Tal y como se narra la desaparición de Elias en el capítulo 2 del segundo libro de los Reyes, pudo quedar en la imaginación de la gente que el profeta no murió, sino que fue arrebatado al cielo en un carro de fuego, lo que algunos exegetas han supuesto que fue una manera alegórica de describir su muerte.

En su respuesta Jesús habla, sin nombrarlo, de Juan el Bautista, que se presentó como si fuera Elías, pero los dirigentes del pueblo de Israel no quisieron hacerle caso.

Sí, fueron a él, a interrogarlo, y hasta le llegaron a preguntar si él era Elías (Juan 1,21), pero no se convirtieron. Y luego Herodes Agripa terminaría por ordenar su muerte.

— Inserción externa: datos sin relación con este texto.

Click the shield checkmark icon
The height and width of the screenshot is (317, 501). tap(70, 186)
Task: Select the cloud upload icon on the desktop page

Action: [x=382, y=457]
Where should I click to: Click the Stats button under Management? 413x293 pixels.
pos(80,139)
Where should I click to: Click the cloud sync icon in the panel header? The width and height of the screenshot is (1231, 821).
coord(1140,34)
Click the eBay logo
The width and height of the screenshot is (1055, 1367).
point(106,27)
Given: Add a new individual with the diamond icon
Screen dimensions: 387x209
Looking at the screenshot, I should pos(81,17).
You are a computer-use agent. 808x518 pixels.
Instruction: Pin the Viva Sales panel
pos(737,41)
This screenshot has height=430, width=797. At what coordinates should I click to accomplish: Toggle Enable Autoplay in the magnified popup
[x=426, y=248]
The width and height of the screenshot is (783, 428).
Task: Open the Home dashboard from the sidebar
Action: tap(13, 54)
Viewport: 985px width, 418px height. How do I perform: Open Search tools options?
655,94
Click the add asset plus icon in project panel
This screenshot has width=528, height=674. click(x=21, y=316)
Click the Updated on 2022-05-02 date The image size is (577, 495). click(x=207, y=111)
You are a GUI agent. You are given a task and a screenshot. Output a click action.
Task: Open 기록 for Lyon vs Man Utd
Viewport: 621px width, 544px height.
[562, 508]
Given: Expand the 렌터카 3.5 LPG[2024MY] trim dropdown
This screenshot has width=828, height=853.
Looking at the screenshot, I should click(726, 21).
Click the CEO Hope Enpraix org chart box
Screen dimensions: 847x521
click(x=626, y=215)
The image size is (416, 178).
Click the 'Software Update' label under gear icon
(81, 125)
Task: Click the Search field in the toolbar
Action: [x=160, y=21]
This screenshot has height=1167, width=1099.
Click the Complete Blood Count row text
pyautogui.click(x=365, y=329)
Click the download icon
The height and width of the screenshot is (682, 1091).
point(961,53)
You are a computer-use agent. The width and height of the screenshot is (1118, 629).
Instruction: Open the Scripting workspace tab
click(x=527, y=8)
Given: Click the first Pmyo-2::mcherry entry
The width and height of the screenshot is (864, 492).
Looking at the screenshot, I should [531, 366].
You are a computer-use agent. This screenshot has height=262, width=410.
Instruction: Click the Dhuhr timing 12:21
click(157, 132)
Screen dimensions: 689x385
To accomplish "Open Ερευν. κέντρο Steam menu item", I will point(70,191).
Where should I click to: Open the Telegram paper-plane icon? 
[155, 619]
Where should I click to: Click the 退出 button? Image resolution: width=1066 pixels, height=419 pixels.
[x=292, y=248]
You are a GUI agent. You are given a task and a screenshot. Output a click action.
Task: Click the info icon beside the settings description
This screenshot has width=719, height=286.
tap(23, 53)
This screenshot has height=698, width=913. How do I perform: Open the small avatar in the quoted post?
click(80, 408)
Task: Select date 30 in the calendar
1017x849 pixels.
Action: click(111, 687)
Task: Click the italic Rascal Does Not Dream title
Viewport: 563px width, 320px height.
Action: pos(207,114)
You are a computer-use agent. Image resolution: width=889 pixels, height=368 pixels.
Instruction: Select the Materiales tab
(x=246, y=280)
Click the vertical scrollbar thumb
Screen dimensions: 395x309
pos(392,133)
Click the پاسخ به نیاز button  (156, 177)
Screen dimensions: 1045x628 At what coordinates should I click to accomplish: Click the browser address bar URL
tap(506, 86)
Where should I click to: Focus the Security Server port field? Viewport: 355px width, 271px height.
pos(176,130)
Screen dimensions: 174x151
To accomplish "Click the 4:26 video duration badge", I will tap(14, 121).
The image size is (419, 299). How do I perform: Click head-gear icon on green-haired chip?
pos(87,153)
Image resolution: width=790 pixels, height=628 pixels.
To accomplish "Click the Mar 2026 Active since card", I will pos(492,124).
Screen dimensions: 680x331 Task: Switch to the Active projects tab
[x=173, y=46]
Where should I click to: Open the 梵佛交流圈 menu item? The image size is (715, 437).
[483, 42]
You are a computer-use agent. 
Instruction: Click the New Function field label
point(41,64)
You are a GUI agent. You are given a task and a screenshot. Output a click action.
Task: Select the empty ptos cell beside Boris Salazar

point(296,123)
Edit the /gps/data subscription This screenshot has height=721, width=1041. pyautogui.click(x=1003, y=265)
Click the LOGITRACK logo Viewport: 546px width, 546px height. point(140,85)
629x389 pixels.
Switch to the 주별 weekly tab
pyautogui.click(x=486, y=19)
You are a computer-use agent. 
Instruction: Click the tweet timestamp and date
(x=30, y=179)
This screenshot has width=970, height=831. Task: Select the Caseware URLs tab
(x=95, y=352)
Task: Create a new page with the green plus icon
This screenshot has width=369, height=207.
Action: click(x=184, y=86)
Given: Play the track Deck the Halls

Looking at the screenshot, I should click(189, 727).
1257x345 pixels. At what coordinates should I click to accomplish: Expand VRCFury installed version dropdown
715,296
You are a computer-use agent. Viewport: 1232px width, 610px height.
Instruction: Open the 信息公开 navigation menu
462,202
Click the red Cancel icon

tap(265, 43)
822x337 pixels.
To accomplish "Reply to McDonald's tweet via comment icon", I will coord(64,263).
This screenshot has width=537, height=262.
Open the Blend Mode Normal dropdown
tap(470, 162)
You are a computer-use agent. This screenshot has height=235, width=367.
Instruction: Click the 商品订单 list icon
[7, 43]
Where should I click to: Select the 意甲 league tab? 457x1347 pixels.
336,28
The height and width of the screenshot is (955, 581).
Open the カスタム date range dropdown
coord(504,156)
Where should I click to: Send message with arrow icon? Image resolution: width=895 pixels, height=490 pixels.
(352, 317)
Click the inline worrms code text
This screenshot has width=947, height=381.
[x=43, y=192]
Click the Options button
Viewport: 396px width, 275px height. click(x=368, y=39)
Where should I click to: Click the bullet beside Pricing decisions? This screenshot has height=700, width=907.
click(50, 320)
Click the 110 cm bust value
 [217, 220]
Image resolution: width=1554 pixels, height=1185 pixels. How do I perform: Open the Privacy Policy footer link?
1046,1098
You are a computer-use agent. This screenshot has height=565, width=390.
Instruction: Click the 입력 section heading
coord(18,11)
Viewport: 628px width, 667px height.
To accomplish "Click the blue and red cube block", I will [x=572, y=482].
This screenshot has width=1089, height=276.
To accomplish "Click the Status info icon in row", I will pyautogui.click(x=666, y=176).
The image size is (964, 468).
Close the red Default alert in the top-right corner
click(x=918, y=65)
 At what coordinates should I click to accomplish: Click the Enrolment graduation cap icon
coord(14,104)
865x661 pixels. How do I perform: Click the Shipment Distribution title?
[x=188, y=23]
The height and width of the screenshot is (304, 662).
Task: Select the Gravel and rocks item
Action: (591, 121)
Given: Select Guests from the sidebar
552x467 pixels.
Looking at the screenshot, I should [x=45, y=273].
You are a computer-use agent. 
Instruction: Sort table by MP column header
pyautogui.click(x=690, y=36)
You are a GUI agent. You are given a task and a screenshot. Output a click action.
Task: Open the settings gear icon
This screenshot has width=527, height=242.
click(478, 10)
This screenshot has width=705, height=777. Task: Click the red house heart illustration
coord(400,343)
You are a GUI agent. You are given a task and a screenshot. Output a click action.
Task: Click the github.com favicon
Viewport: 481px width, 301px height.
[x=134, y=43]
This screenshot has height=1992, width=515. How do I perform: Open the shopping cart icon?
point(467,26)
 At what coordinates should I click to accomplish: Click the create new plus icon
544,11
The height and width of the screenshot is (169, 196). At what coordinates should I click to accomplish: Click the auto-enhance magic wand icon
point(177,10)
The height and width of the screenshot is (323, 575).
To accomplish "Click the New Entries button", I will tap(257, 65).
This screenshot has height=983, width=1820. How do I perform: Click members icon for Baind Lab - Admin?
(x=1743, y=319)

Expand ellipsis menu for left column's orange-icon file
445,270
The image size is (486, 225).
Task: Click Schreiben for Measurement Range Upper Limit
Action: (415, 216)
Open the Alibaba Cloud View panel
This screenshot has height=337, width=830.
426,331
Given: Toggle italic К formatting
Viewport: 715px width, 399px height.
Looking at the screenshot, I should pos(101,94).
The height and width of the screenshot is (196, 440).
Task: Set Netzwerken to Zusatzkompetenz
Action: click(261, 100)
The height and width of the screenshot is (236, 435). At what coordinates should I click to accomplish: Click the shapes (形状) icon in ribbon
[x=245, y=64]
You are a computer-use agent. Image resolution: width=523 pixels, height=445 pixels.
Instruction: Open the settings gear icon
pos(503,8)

Para clarificar esta situación debemos recordar las palabras que el ángel Gabriel dirigió a Zacarías el día en que se le apareció en el templo para anunciarle que él y su esposa Isabel tendrían un hijo que sería grande ante Dios y tenía que llamarse Juan. Al final añadiría “... e irá delante de él con el espíritu y el poder de Elías, para hacer volver los corazones de los padres a los hijos, y a los rebeldes a la prudencia de los justos, para preparar al Señor un pueblo bien dispuesto (Lucas 1,17.)

No faltan algunos exegetas que piensan que la afirmación de Jesús de que Elías, ciertamente, vendrá a restaurarlo todo, se refiere a la segunda venida, la gloriosa, que ocurrirá al final de los tiempos.

A esto parece referirse san Jerónimo cuando, comentando este pasaje, dice: “Aquel que debe venir a la segunda venida del Salvador personalmente y en su propio cuerpo, ha venido ya por Juan en virtud y en espíritu”.